The investigation establishes that the factors of nonhomogeneity, the duration of laser pulses, and the level of laser beam focus play a significant role during the thermoelastic responses of the FGMs. The approach of GNII model has been useful in explaining how these effects combine and influence the temperature, stress and displacement distribution. The results lead to the following conclusions:

• Nonhomogeneity significantly influences the temperature, thermal displacement, and stress distributions. As the nonhomogeneity parameter increases, both temperature and thermal displacement decrease, resulting in reduced material deformation and stress.

• Temperature peaks at the surface and then declines to zero as xx increases. This behavior becomes more pronounced with higher nonhomogeneity.

• Displacement reaches a maximum at a particular distance before decreasing, with larger nonhomogeneity causing a reduction in the peak displacement.

• Stress follows a similar pattern, starting with a negative peak and decreasing towards zero, with higher nonhomogeneity resulting in smaller stress magnitudes.

• The length of the laser pulse greatly impacts the thermoelastic responses.
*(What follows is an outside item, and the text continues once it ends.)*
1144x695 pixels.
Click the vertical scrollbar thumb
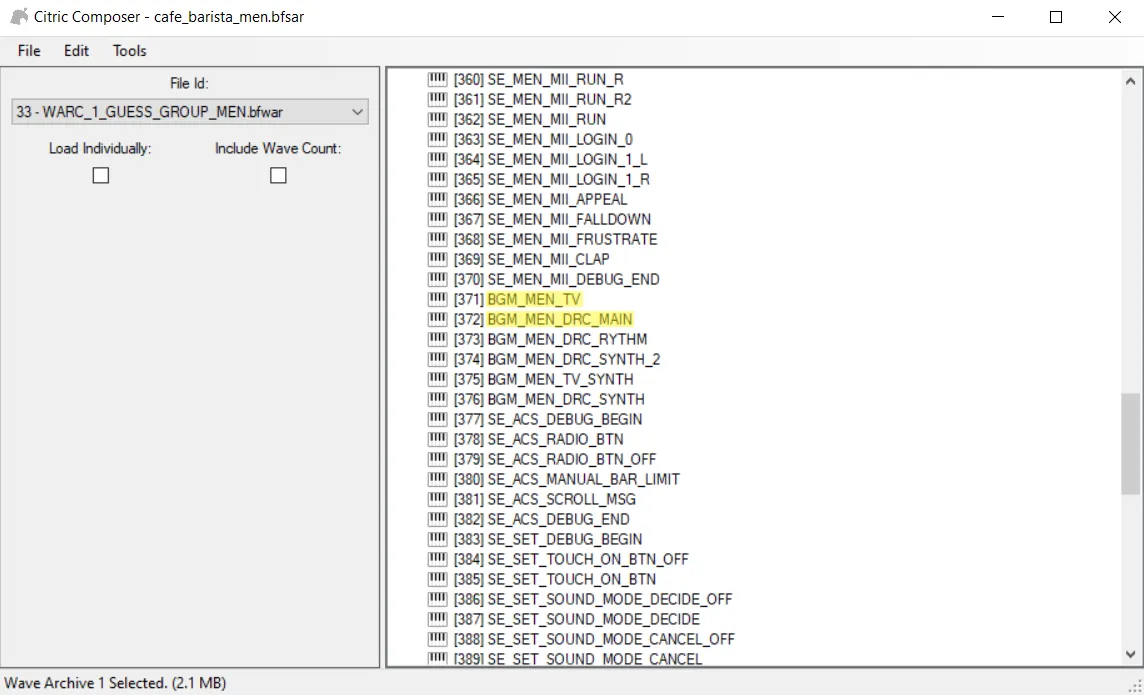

Longer laser pulses lead to higher values of temperature, displacement, and stress in nonhomogeneous materials.

• Increasing laser intensity leads to stronger variations in displacement, temperature, and stress distributions, particularly in the presence of nonhomogeneity, highlighting the significant effect of laser power on the thermoelasticity behavior of FGMs.